Condition: Excellent

SKU: JW3815 Category: Tags ,


Product Description: This Heer Officer’s cut-off breast eagle is a very desirable piece, quite scarce in this configuration. This was cut from a German Army officer’s service jacket, and was very likely taken as a wartime souvenir. The eagle itself is a nice example, hand embroidered in two styles of bullion wire over a correct cardboard template, on a backing of bottle green badge cloth. Green stitching accents were used to add detail to the wings. This eagle was originally stitched to a tunic made of gray-green Tricot material, with a ribbed weave; this is a typical material used for tailor made German Army officer uniforms. This eagle was cut away from the uniform while still attached to a section of the wool. Later, the stitching holding the eagle to this fabric broke down or was removed; the two pieces are now separate, with clear shadowing of the eagle on the tunic fabric that leaves no doubt that this eagle was once affixed and worn that way. The reverse of the eagle shows traces of the original black paper backing. The uniform cloth section retains traces of the eagle stitching, and has one small hole. This Heer Officer’s cut-off breast eagle is an interesting and attractive piece, certainly worn and used during WWII; these officer eagles are not easy to find as cut-offs. This one is excellent.

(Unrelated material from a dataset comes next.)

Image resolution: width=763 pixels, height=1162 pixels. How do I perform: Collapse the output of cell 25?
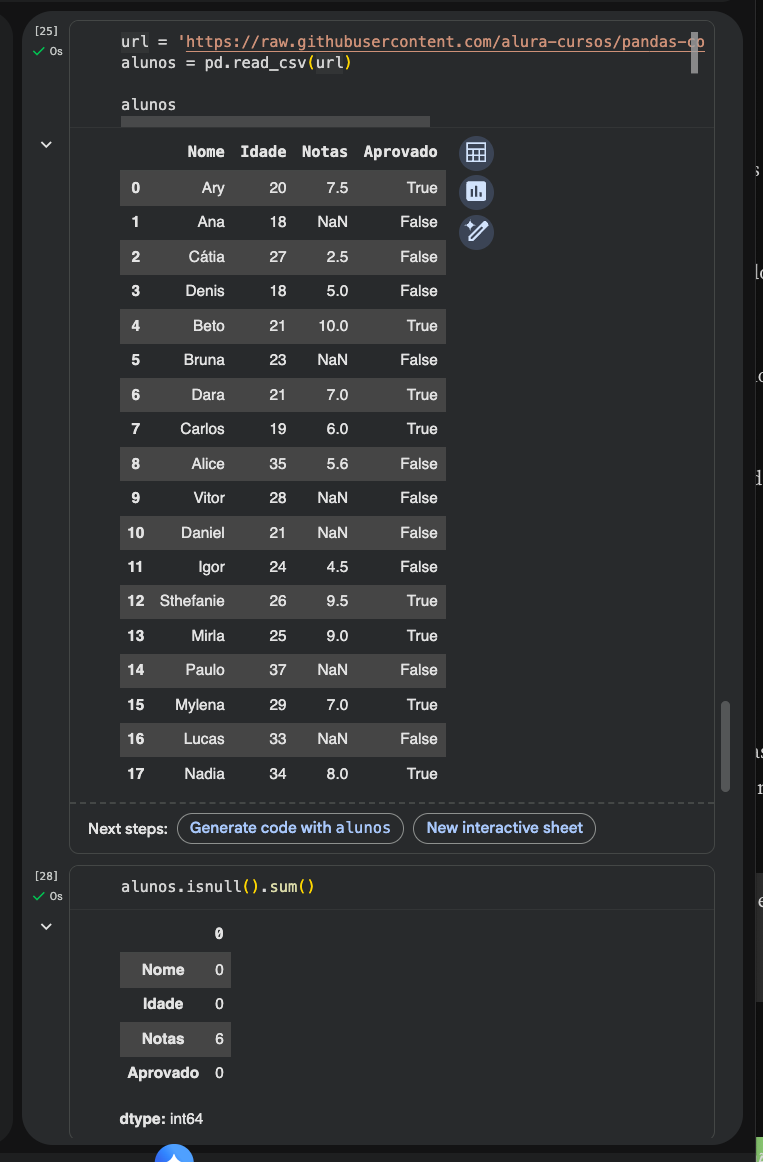[x=46, y=145]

Historical Description: The German Armed Forces (Wehrmacht), as formed in 1935, and as they existed until the end of World War 2, consisted of the Army (Heer), the Air Force (Luftwaffe) and the Navy (Kriegsmarine). The Waffen-SS fell under the command of the Wehrmacht during the war. Each of these branches of service had a unique eagle design that was worn on both the formal dress and parade uniforms, and the field uniforms, of the members of that branch. These eagles were worn on soft headgear, including service and field caps, as well as on the uniform jacket. In the Heer, the Luftwaffe, and the Kriegsmarine, this eagle was worn on the chest of the tunic; collectors have termed these “breast eagles.” The Heer and the Luftwaffe generally used the same eagle style, though variations in color of the eagle or the backing distinguish between the two. The Luftwaffe used their own flying eagle emblem. The Waffen-SS sleeve eagle (and cap eagle) had wings that came to a distinctive tapered point. The cap, breast and sleeve eagles used by the various military branches were manufactured in many variations. There were machine-woven and machine embroidered versions, usually used by officers and NCOs. Hand-embroidered bullion wire eagles were typically for officers. There were metal eagles, for caps, or for uniforms that were intended to have detachable insignia. There were even eagles embroidered on camouflage fabric, intended for use on special field uniforms. There were also eagles in specific colors for use on tropical uniforms. Some of these eagles were mass-produced and are still common today. Others were, and are, very rare.